Some conclusions from the fact that one integer is less or equal than another.

lemma (in int0) Int_ZF_1_3_L10A:

assumes $ a\leq b $

shows $ 0 \leq b - a $ using assms, Int_ZF_2_T1, OrderedGroup_ZF_1_L12A

We can simplify out a positive element on both sides of an inequality.

lemma (in int0) Int_ineq_simpl_positive:

assumes A1: $ a\in \mathbb{Z} $, $ b\in \mathbb{Z} $, $ c\in \mathbb{Z} $ and A2: $ a\cdot c \leq b\cdot c $ and A4: $ \neg (c\leq 0 ) $

shows $ a \leq b $proof

from A1, A4 have $ a - b \in \mathbb{Z} $, $ c\in \mathbb{Z} $, $ \neg (c\leq 0 ) $ using Int_ZF_1_1_L5

moreover

from A1, A2 have $ (a - b)\cdot c \leq 0 $ using Int_ZF_1_1_L5, Int_ZF_1_3_L10, Int_ZF_1_1_L6

ultimately have $ a - b \leq 0 $ by (rule Int_ZF_1_3_L9 )

with A1 show $ a \leq b $ using Int_ZF_1_3_L10

qed

A technical lemma about conclusion from an inequality between absolute values. This is a property of ordered rings.
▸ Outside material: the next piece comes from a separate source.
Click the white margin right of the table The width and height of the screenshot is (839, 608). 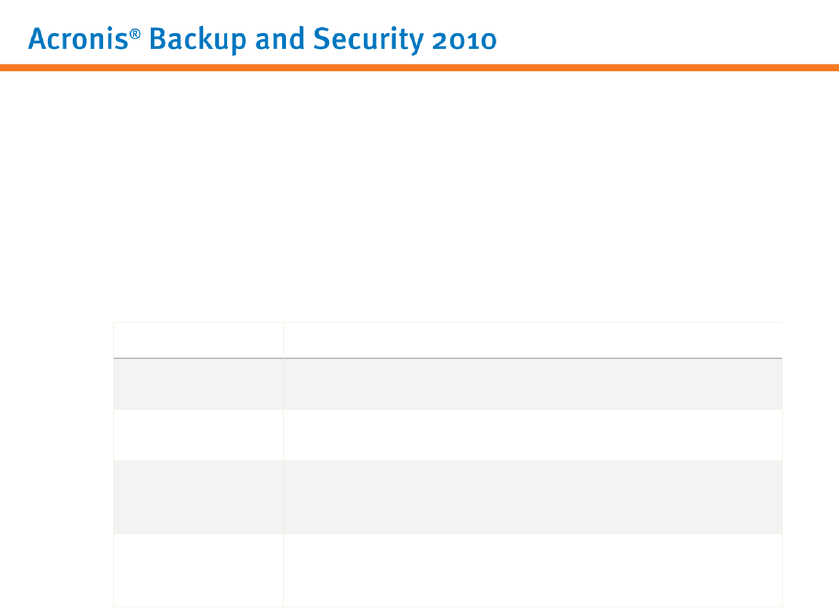pos(811,460)
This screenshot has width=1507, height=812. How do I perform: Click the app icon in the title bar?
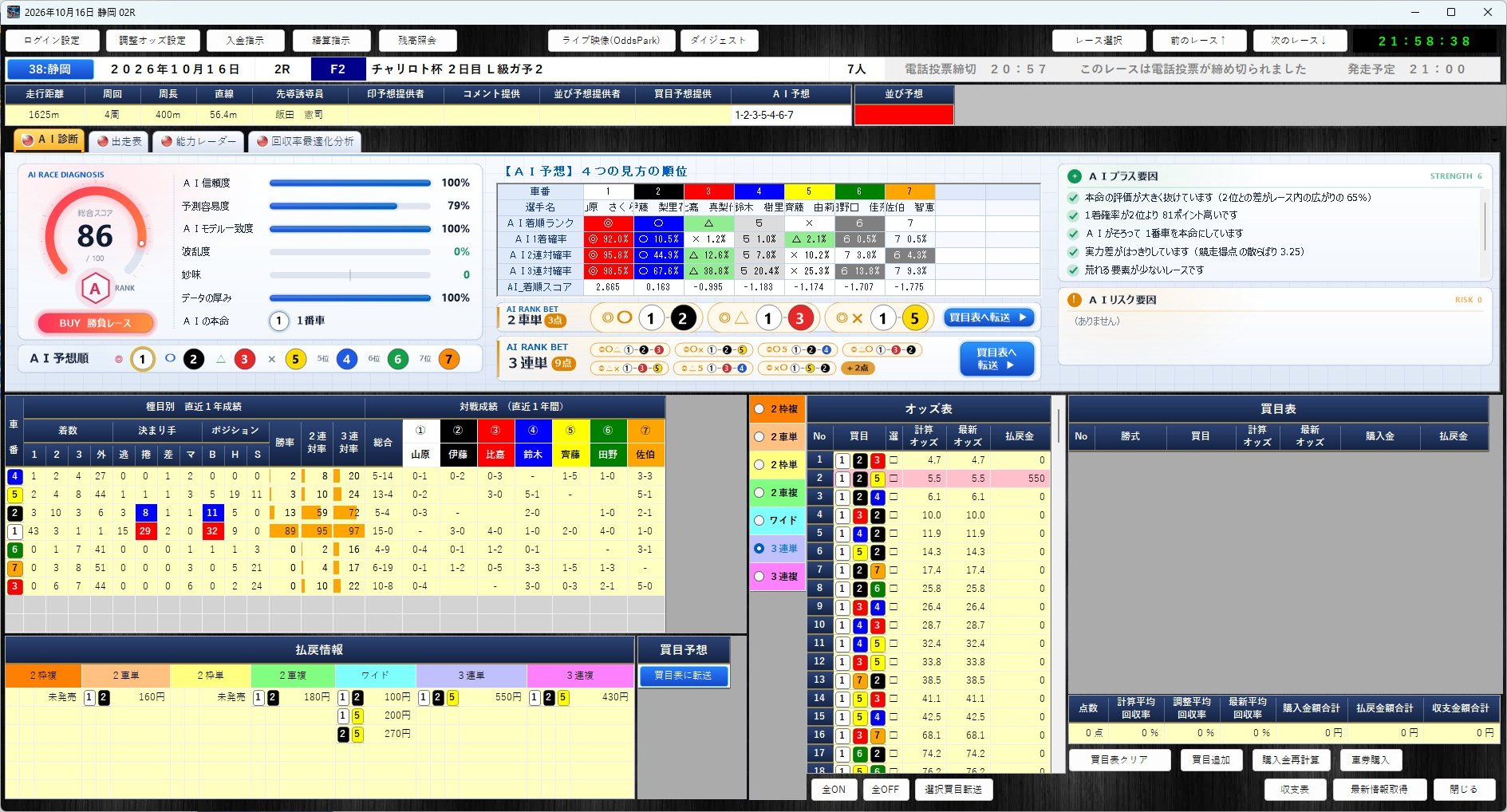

lemma (in int0) Int_ZF_1_3_L11:

assumes A1: $ a\in \mathbb{Z} $, $ b\in \mathbb{Z} $ and A2: $ \neg (abs(a) \leq abs(b)) $

shows $ \neg (abs(a) \leq 0 ) $proof

{

assume $ abs(a) \leq 0 $

moreover

from A1 have $ 0 \leq abs(a) $ using int_abs_nonneg

ultimately have $ abs(a) = 0 $ by (rule Int_ZF_2_L3 )
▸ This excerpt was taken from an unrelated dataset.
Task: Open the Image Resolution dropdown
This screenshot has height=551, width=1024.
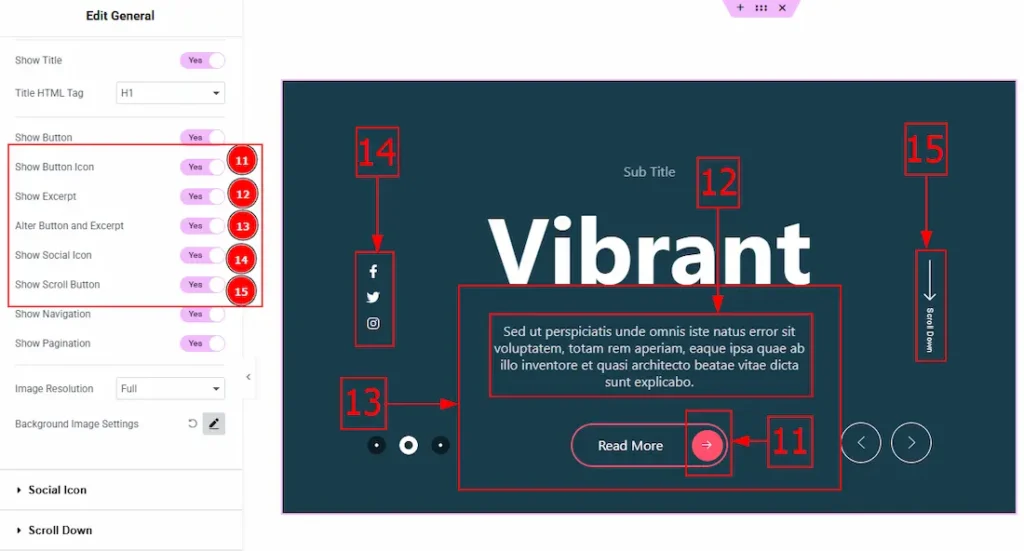Action: tap(170, 389)
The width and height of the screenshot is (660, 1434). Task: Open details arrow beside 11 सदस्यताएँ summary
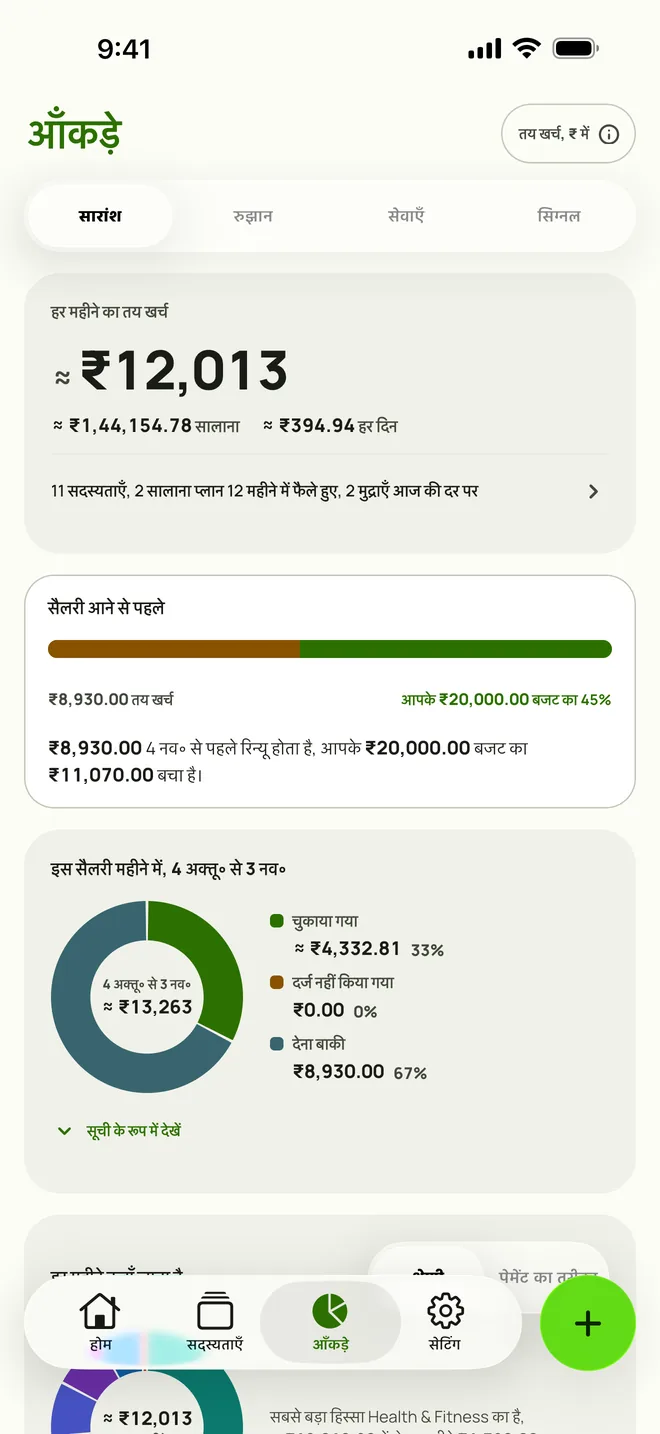[x=594, y=491]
with A1, A2 have $ False $ using int_abs_nonneg

}

then show $ \neg (abs(a) \leq 0 ) $

qed

Negative times positive is negative. This a property of ordered rings.

lemma (in int0) Int_ZF_1_3_L12:

assumes $ a\leq 0 $ and $ 0 \leq b $

shows $ a\cdot b \leq 0 $ using assms, Int_ZF_1_3_T1, OrdRing_ZF_1_L8

We can multiply an inequality by a nonnegative number. This is a property of ordered rings.
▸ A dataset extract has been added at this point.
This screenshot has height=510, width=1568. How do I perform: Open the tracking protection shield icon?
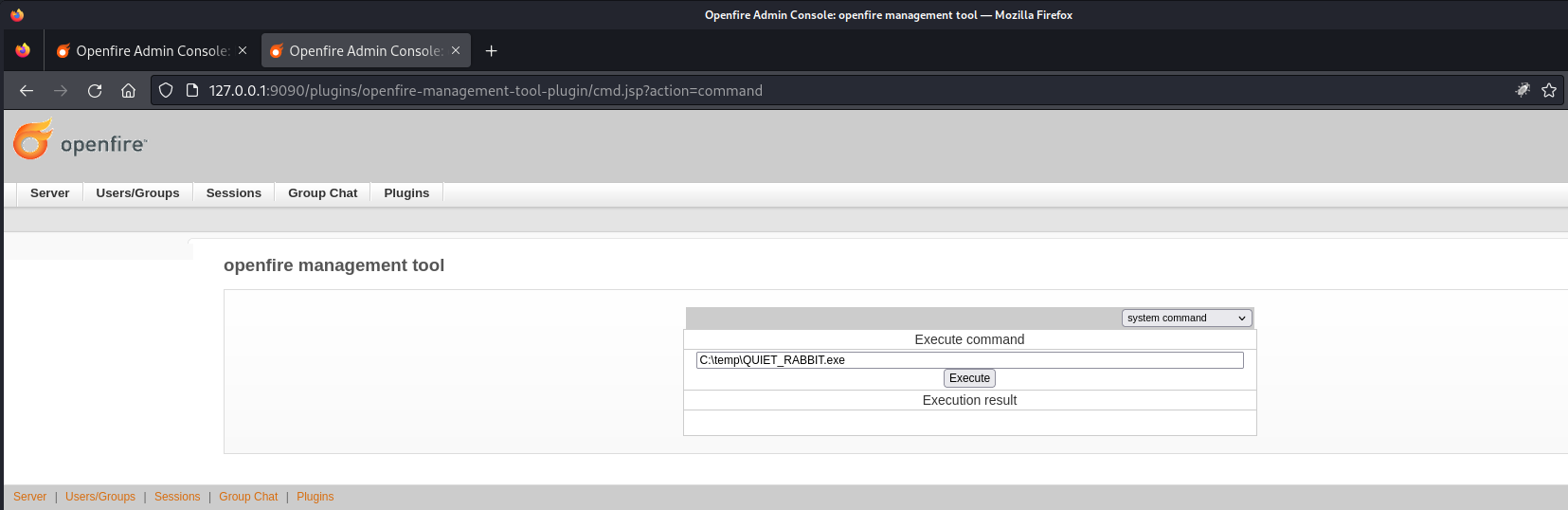(166, 91)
lemma (in int0) Int_ZF_1_3_L13:

assumes A1: $ a\leq b $ and A2: $ 0 \leq c $

shows $ a\cdot c \leq b\cdot c $, $ c\cdot a \leq c\cdot b $ using assms, Int_ZF_1_3_T1, OrdRing_ZF_1_L9

A technical lemma about decreasing a factor in an inequality.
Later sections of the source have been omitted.